━━━━━ RECORDED INFORMATION
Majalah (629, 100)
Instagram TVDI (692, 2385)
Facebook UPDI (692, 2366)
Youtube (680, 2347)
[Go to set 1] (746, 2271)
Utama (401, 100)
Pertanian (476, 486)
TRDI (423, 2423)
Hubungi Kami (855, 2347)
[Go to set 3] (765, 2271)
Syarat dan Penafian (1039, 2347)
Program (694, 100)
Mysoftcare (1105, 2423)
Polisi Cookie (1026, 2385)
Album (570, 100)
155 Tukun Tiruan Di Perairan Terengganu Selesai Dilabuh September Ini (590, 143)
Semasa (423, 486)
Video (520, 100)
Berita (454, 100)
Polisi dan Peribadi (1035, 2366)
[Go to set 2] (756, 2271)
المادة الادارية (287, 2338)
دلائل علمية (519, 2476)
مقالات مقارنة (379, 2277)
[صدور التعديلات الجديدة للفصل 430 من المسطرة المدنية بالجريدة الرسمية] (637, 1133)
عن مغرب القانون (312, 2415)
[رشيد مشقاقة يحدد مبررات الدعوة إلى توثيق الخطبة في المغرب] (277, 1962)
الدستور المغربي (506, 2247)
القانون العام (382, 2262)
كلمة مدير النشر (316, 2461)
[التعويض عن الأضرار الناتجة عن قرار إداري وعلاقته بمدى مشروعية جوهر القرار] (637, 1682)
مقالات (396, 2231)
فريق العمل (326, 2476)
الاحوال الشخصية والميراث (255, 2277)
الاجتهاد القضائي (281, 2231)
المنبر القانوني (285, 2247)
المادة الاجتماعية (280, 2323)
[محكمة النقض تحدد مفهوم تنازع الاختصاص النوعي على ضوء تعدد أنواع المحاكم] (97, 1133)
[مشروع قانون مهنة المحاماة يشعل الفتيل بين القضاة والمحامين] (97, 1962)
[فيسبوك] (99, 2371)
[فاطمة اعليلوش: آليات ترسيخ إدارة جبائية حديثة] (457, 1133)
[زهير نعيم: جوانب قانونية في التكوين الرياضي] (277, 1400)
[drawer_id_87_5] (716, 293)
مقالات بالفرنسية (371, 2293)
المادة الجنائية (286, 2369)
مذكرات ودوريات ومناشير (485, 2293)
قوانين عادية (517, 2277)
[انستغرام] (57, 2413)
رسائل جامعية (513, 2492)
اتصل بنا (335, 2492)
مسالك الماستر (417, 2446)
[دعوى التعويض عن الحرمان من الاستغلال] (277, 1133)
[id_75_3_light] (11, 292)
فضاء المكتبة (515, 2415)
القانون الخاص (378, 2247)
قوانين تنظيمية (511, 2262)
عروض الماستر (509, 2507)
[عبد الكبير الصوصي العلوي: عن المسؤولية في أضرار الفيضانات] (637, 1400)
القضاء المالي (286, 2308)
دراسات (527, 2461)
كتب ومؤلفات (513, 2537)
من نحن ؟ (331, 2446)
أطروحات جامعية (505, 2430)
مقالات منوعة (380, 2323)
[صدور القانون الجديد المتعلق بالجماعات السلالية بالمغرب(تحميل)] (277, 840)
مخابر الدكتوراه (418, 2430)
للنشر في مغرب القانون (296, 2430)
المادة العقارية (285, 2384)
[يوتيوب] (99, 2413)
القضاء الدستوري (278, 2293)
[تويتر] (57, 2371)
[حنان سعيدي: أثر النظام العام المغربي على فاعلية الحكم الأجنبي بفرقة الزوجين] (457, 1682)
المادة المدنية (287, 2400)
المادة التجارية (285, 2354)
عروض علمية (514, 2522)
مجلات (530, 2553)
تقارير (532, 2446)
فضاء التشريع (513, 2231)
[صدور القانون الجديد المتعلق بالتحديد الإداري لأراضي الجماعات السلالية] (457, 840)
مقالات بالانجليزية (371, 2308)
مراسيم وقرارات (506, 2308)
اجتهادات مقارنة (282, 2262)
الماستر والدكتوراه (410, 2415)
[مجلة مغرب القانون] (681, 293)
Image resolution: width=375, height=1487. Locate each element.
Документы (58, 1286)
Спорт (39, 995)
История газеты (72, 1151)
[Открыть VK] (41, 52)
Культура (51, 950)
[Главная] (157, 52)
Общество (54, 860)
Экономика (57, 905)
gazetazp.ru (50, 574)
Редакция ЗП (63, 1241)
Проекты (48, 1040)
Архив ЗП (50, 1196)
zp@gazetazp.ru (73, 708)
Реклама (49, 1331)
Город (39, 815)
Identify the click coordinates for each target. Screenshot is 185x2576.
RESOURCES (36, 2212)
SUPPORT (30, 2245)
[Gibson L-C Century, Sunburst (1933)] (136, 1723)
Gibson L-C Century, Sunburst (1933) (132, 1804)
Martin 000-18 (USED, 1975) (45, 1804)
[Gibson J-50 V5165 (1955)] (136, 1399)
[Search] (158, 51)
━━━━━━━━━━
• _WHAT YOU NEED TO DO_: From the records above, copy out the line with "Utama (401, 100)", the line with "[عبد الكبير الصوصي", and every line between them, word for word.

• _OUTPUT_:
Utama (401, 100)
Pertanian (476, 486)
TRDI (423, 2423)
Hubungi Kami (855, 2347)
[Go to set 3] (765, 2271)
Syarat dan Penafian (1039, 2347)
Program (694, 100)
Mysoftcare (1105, 2423)
Polisi Cookie (1026, 2385)
Album (570, 100)
155 Tukun Tiruan Di Perairan Terengganu Selesai Dilabuh September Ini (590, 143)
Semasa (423, 486)
Video (520, 100)
Berita (454, 100)
Polisi dan Peribadi (1035, 2366)
[Go to set 2] (756, 2271)
المادة الادارية (287, 2338)
دلائل علمية (519, 2476)
مقالات مقارنة (379, 2277)
[صدور التعديلات الجديدة للفصل 430 من المسطرة المدنية بالجريدة الرسمية] (637, 1133)
عن مغرب القانون (312, 2415)
[رشيد مشقاقة يحدد مبررات الدعوة إلى توثيق الخطبة في المغرب] (277, 1962)
الدستور المغربي (506, 2247)
القانون العام (382, 2262)
كلمة مدير النشر (316, 2461)
[التعويض عن الأضرار الناتجة عن قرار إداري وعلاقته بمدى مشروعية جوهر القرار] (637, 1682)
مقالات (396, 2231)
فريق العمل (326, 2476)
الاحوال الشخصية والميراث (255, 2277)
الاجتهاد القضائي (281, 2231)
المنبر القانوني (285, 2247)
المادة الاجتماعية (280, 2323)
[محكمة النقض تحدد مفهوم تنازع الاختصاص النوعي على ضوء تعدد أنواع المحاكم] (97, 1133)
[مشروع قانون مهنة المحاماة يشعل الفتيل بين القضاة والمحامين] (97, 1962)
[فيسبوك] (99, 2371)
[فاطمة اعليلوش: آليات ترسيخ إدارة جبائية حديثة] (457, 1133)
[زهير نعيم: جوانب قانونية في التكوين الرياضي] (277, 1400)
[drawer_id_87_5] (716, 293)
مقالات بالفرنسية (371, 2293)
المادة الجنائية (286, 2369)
مذكرات ودوريات ومناشير (485, 2293)
قوانين عادية (517, 2277)
[انستغرام] (57, 2413)
رسائل جامعية (513, 2492)
اتصل بنا (335, 2492)
مسالك الماستر (417, 2446)
[دعوى التعويض عن الحرمان من الاستغلال] (277, 1133)
[id_75_3_light] (11, 292)
فضاء المكتبة (515, 2415)
القانون الخاص (378, 2247)
قوانين تنظيمية (511, 2262)
عروض الماستر (509, 2507)
[عبد الكبير الصوصي العلوي: عن المسؤولية في أضرار الفيضانات] (637, 1400)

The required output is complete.